Poursuivez le texte sur le pic de production du pétrole conventionnel, en reprenant juste après sa dernière phrase.

◆ Texte à lire:
......
Une chose est certaine, le pic de production du pétrole dit conventionnel – ou à bas prix – est déjà loin derrière nous. En 2008 exactement. Un pic… en forme de plateau néanmoins. Si la production d’or noir par des champs pétroliers faciles d’accès et des réservoirs de grandes dimensions est bien passée par un pic en 2008, la baisse consécutive n’est pas une chute rapide. Un pic parfaitement prévu, par les géologues Colin Campbell et Jean Laherrère dans un article publié en 1998 où ils le prévoyaient pour «probablement d’ici à 10 ans». En 2019, cette production n’était inférieure que de 4% au maximum survenu onze ans plus tôt. Certes… mais cette diminution lente est inexorable soulignent les deux auteurs, car elle s’opère alors même que les pétroliers font leur maximum pour extraire de ces champs le plus possible de pétrole… et de revenus. Toutes les technologies disponibles pour augmenter le taux d’extraction du pétrole gisant dans ces sites sont déployées et c’est malgré cet effort acharné que la production diminue. Un rebond est donc tout à fait improbable.
......
[Entrées stockées]
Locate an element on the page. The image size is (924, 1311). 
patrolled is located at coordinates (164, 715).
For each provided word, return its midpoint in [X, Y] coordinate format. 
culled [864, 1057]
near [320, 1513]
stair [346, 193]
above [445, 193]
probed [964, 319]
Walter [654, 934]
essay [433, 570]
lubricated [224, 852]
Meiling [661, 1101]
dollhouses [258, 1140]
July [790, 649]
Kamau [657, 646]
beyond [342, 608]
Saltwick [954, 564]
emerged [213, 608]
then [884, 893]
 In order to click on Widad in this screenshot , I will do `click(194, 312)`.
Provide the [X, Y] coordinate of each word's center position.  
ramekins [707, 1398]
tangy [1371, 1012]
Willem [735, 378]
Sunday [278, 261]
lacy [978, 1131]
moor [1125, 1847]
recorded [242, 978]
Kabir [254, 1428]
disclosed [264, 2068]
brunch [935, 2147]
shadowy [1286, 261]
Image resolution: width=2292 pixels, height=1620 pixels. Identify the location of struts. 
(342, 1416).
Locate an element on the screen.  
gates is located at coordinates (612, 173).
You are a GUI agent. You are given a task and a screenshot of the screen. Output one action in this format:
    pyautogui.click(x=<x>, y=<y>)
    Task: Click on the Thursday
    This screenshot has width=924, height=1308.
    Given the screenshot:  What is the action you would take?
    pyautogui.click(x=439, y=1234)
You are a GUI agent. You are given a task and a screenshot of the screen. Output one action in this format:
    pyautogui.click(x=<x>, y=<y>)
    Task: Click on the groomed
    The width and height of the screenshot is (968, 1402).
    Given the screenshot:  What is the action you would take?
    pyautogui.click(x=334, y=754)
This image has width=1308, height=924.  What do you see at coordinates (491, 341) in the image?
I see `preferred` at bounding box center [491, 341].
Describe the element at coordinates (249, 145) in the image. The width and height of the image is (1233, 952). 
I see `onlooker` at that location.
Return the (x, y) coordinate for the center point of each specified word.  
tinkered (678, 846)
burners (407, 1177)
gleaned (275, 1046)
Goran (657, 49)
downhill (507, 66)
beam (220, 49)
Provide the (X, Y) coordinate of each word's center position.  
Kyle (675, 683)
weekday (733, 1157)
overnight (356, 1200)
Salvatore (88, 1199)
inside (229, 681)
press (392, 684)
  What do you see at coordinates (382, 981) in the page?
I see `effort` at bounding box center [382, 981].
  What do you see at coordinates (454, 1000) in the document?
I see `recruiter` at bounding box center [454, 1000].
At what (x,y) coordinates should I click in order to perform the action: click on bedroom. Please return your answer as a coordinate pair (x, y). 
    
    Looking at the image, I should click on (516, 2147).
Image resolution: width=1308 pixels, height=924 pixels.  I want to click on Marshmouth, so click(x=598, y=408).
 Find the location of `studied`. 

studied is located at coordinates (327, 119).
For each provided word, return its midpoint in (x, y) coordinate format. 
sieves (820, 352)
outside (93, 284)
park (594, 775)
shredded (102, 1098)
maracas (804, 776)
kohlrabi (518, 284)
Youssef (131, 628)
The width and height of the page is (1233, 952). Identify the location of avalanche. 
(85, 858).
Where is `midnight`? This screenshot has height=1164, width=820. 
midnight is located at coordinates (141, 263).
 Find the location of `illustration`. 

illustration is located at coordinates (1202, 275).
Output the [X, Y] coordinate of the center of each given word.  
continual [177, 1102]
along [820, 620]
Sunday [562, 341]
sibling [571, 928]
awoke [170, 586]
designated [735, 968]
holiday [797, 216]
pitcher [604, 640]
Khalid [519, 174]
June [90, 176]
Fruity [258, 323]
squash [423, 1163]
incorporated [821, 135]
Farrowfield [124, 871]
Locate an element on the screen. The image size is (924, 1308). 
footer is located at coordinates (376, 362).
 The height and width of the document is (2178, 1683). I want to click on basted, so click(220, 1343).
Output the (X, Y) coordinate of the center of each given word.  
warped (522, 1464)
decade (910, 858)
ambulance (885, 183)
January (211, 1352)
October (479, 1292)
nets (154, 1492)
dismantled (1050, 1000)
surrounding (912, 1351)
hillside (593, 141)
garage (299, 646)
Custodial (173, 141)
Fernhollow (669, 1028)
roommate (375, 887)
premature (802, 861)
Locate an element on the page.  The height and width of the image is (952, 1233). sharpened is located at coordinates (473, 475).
......
◆ Réponse ci-dessous:
La cause fondamentale de ce pic réside dans la limitation géologique planétaire. La quantité de pétrole qu’elle contient est fixe, puisqu’il a été formé il y a des dizaines ou des centaines de millions d’années. Or, « le volume de découvertes de pétrole conventionnel ne cesse de diminuer depuis… le milieu des années 1960 », notent les auteurs. Et, malgré une technologies beaucoup plus sophistiquées qu’à l’époque, les forages exploratoires sont de moins en moins chanceux, comme diraient les Québecois. Les champs sont moins souvent trouvés, plus petits, plus difficiles d’accès, avec des pétroles de moindre qualité. Au total, depuis 35 ans et chaque année (sauf 2010), la consommation de pétrole est supérieure à la quantité découverte.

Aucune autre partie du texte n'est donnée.